New battlefield medical treatment program saves lives

By Tom Nordlie • Published: November 25th, 2011
Category: Health in a Heartbeat

On the battlefield, wounded soldiers may live or die depending on how fast they receive medical treatment.

It’s believed that 90 percent of combat-related deaths occur before injured personnel arrive at medical facilities.

Field medics usually provide initial treatment for life-threatening situations.

But sometimes there aren’t enough medics to go around.

So the U.S. military has been experimenting with a new approach … and it seems to be working.

The idea is to train all combat personnel in several aspects of emergency medical response. The program is called Tactical Combat Casualty Care, or T.C.C.C.

The program is based on the rationale that anyone on the battlefield could encounter a casualty, and that there’s no sense waiting for someone else to help.
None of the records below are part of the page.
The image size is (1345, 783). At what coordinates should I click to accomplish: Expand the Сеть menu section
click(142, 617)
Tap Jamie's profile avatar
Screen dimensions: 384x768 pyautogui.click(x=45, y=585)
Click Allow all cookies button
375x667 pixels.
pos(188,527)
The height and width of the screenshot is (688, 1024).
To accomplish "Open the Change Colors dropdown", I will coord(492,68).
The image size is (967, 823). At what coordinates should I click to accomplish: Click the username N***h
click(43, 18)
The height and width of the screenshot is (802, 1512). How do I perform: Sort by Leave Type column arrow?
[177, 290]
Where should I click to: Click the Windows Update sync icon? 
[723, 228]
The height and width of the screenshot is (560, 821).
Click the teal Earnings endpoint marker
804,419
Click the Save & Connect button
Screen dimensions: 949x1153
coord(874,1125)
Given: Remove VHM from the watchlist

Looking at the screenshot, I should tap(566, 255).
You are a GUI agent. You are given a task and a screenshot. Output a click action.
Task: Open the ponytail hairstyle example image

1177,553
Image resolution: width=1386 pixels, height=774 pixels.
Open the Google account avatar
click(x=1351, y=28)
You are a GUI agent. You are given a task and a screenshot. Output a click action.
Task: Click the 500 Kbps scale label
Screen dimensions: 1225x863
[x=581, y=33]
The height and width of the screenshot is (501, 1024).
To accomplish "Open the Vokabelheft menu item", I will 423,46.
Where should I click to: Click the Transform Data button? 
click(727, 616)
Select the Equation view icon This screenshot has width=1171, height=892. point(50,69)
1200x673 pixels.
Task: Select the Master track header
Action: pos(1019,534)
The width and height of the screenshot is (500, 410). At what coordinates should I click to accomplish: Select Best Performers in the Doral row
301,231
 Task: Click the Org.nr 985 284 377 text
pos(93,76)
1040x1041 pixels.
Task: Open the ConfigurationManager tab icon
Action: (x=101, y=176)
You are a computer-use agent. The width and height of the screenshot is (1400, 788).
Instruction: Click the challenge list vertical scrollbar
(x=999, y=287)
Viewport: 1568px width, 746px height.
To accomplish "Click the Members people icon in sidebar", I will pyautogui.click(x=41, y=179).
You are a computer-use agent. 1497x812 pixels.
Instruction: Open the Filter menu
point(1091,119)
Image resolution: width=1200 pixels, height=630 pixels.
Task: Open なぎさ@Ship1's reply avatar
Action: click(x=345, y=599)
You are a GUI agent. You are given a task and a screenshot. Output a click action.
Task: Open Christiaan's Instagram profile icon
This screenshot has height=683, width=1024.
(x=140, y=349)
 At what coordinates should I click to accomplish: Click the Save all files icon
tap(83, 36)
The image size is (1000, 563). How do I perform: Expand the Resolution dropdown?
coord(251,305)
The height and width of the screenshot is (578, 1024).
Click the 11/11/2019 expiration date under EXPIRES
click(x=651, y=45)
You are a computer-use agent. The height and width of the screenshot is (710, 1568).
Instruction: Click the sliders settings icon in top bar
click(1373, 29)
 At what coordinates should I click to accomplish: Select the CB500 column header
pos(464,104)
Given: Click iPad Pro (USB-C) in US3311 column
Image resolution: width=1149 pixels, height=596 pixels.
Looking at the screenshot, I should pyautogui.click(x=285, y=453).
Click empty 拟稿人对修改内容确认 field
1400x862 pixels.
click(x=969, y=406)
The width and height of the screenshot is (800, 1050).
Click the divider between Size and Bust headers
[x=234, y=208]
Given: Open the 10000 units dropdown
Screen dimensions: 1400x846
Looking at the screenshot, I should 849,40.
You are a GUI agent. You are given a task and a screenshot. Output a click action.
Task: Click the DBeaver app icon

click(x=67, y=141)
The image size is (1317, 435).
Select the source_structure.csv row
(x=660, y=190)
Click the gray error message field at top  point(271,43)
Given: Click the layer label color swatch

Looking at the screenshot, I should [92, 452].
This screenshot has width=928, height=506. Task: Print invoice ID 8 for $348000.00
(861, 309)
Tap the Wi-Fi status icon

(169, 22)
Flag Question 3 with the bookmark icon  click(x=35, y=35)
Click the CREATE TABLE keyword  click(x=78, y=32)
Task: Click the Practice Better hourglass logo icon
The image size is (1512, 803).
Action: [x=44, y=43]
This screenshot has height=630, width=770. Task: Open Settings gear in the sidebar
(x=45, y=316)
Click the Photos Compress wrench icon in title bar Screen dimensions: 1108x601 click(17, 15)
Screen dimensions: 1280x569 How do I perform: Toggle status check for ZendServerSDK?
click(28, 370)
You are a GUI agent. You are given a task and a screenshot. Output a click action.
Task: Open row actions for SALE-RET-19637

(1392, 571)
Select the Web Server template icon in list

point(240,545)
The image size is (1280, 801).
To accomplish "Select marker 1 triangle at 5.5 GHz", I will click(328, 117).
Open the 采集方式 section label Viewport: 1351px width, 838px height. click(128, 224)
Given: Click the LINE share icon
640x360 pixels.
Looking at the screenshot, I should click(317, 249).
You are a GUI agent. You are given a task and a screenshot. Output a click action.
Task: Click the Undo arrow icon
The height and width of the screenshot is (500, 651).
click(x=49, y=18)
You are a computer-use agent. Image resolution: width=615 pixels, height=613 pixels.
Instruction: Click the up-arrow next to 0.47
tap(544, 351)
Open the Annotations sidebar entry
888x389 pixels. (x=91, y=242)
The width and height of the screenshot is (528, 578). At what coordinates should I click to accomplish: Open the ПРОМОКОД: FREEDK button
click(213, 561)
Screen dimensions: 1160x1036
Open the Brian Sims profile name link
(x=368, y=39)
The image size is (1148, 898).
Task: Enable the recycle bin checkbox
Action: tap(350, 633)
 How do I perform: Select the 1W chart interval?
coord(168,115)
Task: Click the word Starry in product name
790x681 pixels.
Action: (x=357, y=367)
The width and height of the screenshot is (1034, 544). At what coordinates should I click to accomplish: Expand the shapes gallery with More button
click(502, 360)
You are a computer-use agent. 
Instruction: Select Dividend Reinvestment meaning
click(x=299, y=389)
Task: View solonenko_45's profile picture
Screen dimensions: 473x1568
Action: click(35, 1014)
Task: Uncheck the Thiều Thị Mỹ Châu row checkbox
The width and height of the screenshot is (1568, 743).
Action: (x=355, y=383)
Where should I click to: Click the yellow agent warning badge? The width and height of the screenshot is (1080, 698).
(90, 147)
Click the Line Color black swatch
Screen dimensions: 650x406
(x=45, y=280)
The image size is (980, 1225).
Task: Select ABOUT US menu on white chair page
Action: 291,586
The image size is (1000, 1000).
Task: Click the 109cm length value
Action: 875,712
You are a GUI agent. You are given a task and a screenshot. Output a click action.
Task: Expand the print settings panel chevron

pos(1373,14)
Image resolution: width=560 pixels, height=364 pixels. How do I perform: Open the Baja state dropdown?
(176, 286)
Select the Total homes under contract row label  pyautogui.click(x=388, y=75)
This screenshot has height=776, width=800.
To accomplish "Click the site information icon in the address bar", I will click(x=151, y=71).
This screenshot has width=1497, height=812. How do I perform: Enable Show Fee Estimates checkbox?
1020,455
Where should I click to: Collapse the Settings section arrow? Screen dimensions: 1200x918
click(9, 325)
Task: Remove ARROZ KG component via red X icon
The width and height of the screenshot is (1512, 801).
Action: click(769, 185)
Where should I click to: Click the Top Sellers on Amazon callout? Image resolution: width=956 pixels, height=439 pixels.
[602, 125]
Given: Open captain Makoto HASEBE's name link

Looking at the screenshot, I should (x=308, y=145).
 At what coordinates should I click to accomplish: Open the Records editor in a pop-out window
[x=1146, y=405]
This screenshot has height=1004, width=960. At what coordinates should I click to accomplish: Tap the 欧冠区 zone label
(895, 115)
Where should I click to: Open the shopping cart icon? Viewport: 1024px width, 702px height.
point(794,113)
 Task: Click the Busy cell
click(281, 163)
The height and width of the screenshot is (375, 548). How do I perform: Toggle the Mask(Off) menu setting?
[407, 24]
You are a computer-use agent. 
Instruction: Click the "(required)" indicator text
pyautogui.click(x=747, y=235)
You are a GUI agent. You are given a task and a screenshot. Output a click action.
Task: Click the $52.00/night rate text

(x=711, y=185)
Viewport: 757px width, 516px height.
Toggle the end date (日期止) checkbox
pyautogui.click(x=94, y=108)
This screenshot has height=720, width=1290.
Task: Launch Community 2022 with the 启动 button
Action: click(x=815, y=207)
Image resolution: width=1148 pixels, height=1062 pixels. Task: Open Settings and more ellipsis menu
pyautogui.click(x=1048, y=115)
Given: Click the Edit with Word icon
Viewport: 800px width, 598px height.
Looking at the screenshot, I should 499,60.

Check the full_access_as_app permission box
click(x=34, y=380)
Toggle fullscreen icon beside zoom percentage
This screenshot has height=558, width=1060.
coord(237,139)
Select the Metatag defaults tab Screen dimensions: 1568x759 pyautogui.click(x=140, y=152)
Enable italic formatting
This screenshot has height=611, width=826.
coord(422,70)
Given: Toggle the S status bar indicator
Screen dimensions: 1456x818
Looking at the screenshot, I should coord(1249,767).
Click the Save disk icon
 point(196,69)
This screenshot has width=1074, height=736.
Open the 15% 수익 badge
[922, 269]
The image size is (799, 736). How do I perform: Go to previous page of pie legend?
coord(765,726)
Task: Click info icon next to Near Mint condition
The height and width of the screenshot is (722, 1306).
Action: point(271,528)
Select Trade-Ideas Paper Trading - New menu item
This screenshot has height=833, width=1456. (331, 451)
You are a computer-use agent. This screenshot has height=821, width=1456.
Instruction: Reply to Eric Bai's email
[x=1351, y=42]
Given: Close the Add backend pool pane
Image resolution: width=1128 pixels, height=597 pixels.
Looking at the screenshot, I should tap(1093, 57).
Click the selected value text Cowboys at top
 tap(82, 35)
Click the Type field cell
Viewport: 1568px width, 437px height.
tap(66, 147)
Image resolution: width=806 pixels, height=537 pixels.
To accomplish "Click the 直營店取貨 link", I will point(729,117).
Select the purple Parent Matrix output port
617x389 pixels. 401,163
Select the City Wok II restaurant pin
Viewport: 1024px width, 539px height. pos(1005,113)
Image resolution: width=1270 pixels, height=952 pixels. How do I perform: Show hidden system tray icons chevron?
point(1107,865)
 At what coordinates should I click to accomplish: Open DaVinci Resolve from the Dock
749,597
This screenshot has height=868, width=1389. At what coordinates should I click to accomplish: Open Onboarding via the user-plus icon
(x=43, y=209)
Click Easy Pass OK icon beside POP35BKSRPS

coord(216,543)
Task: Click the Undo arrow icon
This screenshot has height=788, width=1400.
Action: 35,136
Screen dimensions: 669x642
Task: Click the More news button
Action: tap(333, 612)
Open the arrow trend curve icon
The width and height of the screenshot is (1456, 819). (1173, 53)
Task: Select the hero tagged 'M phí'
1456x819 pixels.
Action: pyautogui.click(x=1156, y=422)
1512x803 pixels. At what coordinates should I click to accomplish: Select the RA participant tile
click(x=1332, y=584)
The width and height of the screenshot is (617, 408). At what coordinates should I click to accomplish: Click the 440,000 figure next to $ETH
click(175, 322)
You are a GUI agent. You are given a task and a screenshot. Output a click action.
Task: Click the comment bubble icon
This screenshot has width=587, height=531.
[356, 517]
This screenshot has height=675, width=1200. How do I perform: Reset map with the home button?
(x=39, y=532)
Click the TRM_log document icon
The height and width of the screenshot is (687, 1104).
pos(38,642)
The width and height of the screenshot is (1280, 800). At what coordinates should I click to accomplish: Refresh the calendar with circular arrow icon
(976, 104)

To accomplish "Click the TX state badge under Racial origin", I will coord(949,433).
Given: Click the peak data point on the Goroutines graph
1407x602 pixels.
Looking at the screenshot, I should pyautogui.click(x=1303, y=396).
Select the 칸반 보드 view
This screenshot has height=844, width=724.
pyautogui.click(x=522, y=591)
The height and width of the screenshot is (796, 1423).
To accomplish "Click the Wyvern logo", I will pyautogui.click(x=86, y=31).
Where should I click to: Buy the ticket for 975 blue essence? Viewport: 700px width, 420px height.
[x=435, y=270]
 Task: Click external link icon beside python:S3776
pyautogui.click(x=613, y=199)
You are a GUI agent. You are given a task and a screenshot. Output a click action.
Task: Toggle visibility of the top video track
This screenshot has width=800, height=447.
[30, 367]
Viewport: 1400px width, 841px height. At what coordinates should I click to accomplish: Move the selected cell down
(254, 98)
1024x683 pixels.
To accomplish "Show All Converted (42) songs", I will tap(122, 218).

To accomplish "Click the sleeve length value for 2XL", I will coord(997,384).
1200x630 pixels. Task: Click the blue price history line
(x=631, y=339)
In the program, soldiers focus on three critical issues — blood loss, airway obstruction and collapsed lungs.

A study published in the journal Archives of General Surgery evaluated the program’s effectiveness during a period of almost nine years.

The study focused on the U.S. Army’s 75th Ranger Regiment and its activities in Afghanistan and Iraq. The regiment was the only U.S. military unit that trained all personnel in casualty care protocols.

The results showed that in more than 8,000 combat missions the regiment’s death rate from potentially survivable combat injuries was only 3 percent. That’s far lower than the 24 percent death rate for personnel that didn’t receive this training.

So, if the program works, perhaps it should be more widely employed.

After all, the men and women who safeguard America’s freedom deserve first-class support.

And increasing the chances they survive a combat injury is one of the best ways the rest of us can say “Thank you.”